— start PASSAGE TO READ —

Big Steve is running a salmon net boat right now. You gotta hear his stories. If you don't have a business and just do catering...let us know. We will find a good spot to meet up with ya'. If you are that interested in meeting these guys...we will make it happen...



Ronnie


----------



## amberj (Oct 1, 2007)

I just do the catering thing for now. PM me and we will see what we might be able to figure out. I never knew about the Deadliest Catch show in Europe. I will have to check that out, or find out more about it at least.


----------



## Hard Core (Sep 24, 2008)

Rusty...



You are right....12-16 is a nice day in the Bering Sea. Do you realize that the show cannot be filmed in the REALLY bad weather? They cannot get outside to film..even though the crew is still working..!!! Some of the recent shows are getting close. Imagine you have a 100 foot boat standing on it's ends...motors running full speed to get up over a wave and then full reverse on the backside to keep from diving into the next one for hours on end....and you are just starting to get the idea.



Ronnie


----------



## Hard Core (Sep 24, 2008)

— end PASSAGE TO READ —

→ SET PROBLEM A
Gather every line of the records that contains the string "more".
The forum thread and the records come from unrelated sources.

— start RECORDS FOR THE EXERCISE —

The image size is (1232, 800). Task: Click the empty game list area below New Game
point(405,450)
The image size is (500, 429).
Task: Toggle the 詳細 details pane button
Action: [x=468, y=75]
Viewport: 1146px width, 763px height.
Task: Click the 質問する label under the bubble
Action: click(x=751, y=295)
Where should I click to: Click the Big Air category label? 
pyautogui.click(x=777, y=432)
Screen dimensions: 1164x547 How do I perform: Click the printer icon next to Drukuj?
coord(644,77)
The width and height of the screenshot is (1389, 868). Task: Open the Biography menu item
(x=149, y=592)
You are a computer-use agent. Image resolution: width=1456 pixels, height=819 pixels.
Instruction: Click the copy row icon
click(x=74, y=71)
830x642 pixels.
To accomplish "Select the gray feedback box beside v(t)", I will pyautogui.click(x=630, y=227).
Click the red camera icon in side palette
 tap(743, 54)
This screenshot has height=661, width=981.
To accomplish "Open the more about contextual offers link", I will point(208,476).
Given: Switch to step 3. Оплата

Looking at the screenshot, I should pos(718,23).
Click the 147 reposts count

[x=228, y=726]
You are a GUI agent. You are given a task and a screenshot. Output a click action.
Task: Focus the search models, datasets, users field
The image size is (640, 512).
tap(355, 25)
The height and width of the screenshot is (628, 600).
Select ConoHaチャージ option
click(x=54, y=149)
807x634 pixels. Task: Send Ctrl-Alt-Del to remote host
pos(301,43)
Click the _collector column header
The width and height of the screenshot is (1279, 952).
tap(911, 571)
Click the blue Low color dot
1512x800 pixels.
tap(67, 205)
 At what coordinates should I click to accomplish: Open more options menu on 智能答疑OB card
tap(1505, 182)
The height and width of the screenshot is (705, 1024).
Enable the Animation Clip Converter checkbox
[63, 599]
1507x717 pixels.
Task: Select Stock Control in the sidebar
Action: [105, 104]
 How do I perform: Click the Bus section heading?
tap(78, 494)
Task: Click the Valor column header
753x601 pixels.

— end RECORDS FOR THE EXERCISE —

→ SET PROBLEM B
In the forum thread, what kind of boat is Big Steve running right now?

→ ANSWER A
To accomplish "Open the more about contextual offers link", I will point(208,476).
 At what coordinates should I click to accomplish: Open more options menu on 智能答疑OB card

→ ANSWER B
A salmon net boat.